What you need to do
Each line of the listing should be reproduced exactly.

Input records: Begin

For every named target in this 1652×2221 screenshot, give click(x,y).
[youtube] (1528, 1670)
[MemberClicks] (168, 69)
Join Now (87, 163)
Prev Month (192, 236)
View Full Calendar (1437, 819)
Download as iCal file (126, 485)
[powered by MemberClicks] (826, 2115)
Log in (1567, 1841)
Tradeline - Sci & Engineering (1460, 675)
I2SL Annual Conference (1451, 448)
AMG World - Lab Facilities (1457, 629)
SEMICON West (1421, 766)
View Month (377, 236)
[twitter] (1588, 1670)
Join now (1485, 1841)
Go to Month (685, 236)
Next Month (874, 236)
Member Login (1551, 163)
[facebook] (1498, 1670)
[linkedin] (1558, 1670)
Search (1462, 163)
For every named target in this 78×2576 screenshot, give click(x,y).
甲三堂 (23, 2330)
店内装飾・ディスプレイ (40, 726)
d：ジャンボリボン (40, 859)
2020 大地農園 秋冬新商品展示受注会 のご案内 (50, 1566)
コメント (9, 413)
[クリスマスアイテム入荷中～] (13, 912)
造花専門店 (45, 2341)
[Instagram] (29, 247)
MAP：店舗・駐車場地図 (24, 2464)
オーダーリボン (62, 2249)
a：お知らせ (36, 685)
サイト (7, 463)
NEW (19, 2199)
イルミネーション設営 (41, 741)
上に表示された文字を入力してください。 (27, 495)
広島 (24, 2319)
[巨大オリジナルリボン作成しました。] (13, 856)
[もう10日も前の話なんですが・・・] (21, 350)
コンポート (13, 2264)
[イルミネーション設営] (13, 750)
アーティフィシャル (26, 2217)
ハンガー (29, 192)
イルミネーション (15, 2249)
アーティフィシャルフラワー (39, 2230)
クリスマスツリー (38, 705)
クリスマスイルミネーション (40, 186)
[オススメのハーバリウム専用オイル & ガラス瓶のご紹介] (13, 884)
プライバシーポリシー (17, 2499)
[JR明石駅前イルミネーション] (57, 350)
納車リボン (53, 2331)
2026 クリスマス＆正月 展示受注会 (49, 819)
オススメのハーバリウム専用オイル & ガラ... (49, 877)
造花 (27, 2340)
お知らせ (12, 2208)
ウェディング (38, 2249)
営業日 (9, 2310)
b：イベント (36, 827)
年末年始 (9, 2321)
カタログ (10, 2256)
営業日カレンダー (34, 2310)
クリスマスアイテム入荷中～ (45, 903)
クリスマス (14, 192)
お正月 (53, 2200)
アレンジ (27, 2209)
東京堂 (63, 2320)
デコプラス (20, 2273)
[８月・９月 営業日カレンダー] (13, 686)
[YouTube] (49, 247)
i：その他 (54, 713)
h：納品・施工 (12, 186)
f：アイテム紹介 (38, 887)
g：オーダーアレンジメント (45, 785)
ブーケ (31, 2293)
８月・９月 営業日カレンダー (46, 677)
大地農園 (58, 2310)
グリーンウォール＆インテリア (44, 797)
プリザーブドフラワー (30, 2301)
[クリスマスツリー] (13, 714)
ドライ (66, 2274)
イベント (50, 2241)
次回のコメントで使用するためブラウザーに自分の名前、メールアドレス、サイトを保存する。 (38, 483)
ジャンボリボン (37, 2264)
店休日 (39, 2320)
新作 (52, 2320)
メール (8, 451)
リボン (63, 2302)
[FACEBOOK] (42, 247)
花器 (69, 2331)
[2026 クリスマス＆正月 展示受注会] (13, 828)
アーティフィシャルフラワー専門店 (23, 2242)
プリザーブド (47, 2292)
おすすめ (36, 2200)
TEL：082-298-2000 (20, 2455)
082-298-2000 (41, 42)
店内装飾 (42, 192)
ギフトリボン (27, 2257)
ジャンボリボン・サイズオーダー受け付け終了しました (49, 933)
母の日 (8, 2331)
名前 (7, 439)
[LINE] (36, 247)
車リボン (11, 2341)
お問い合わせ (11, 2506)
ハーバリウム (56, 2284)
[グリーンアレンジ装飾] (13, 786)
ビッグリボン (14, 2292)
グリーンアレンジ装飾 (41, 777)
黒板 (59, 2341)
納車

Input records: End

Exercise response
For every named target in this 1652×2221 screenshot, give click(x,y).
[youtube] (1528, 1670)
[MemberClicks] (168, 69)
Join Now (87, 163)
Prev Month (192, 236)
View Full Calendar (1437, 819)
Download as iCal file (126, 485)
[powered by MemberClicks] (826, 2115)
Log in (1567, 1841)
Tradeline - Sci & Engineering (1460, 675)
I2SL Annual Conference (1451, 448)
AMG World - Lab Facilities (1457, 629)
SEMICON West (1421, 766)
View Month (377, 236)
[twitter] (1588, 1670)
Join now (1485, 1841)
Go to Month (685, 236)
Next Month (874, 236)
Member Login (1551, 163)
[facebook] (1498, 1670)
[linkedin] (1558, 1670)
Search (1462, 163)
For every named target in this 78×2576 screenshot, give click(x,y).
甲三堂 (23, 2330)
店内装飾・ディスプレイ (40, 726)
d：ジャンボリボン (40, 859)
2020 大地農園 秋冬新商品展示受注会 のご案内 (50, 1566)
コメント (9, 413)
[クリスマスアイテム入荷中～] (13, 912)
造花専門店 (45, 2341)
[Instagram] (29, 247)
MAP：店舗・駐車場地図 (24, 2464)
オーダーリボン (62, 2249)
a：お知らせ (36, 685)
サイト (7, 463)
NEW (19, 2199)
イルミネーション設営 (41, 741)
上に表示された文字を入力してください。 (27, 495)
広島 (24, 2319)
[巨大オリジナルリボン作成しました。] (13, 856)
[もう10日も前の話なんですが・・・] (21, 350)
コンポート (13, 2264)
[イルミネーション設営] (13, 750)
アーティフィシャル (26, 2217)
ハンガー (29, 192)
イルミネーション (15, 2249)
アーティフィシャルフラワー (39, 2230)
クリスマスツリー (38, 705)
クリスマスイルミネーション (40, 186)
[オススメのハーバリウム専用オイル & ガラス瓶のご紹介] (13, 884)
プライバシーポリシー (17, 2499)
[JR明石駅前イルミネーション] (57, 350)
納車リボン (53, 2331)
2026 クリスマス＆正月 展示受注会 (49, 819)
オススメのハーバリウム専用オイル & ガラ... (49, 877)
造花 (27, 2340)
お知らせ (12, 2208)
ウェディング (38, 2249)
営業日 (9, 2310)
b：イベント (36, 827)
年末年始 (9, 2321)
カタログ (10, 2256)
営業日カレンダー (34, 2310)
クリスマスアイテム入荷中～ (45, 903)
クリスマス (14, 192)
お正月 (53, 2200)
アレンジ (27, 2209)
東京堂 (63, 2320)
デコプラス (20, 2273)
[８月・９月 営業日カレンダー] (13, 686)
[YouTube] (49, 247)
i：その他 (54, 713)
h：納品・施工 (12, 186)
f：アイテム紹介 (38, 887)
g：オーダーアレンジメント (45, 785)
ブーケ (31, 2293)
８月・９月 営業日カレンダー (46, 677)
大地農園 (58, 2310)
グリーンウォール＆インテリア (44, 797)
プリザーブドフラワー (30, 2301)
[クリスマスツリー] (13, 714)
ドライ (66, 2274)
イベント (50, 2241)
次回のコメントで使用するためブラウザーに自分の名前、メールアドレス、サイトを保存する。 (38, 483)
ジャンボリボン (37, 2264)
店休日 (39, 2320)
新作 (52, 2320)
メール (8, 451)
リボン (63, 2302)
[FACEBOOK] (42, 247)
花器 (69, 2331)
[2026 クリスマス＆正月 展示受注会] (13, 828)
アーティフィシャルフラワー専門店 (23, 2242)
プリザーブド (47, 2292)
おすすめ (36, 2200)
TEL：082-298-2000 (20, 2455)
082-298-2000 (41, 42)
店内装飾 (42, 192)
ギフトリボン (27, 2257)
ジャンボリボン・サイズオーダー受け付け終了しました (49, 933)
母の日 (8, 2331)
名前 (7, 439)
[LINE] (36, 247)
車リボン (11, 2341)
お問い合わせ (11, 2506)
ハーバリウム (56, 2284)
[グリーンアレンジ装飾] (13, 786)
ビッグリボン (14, 2292)
グリーンアレンジ装飾 (41, 777)
黒板 (59, 2341)
納車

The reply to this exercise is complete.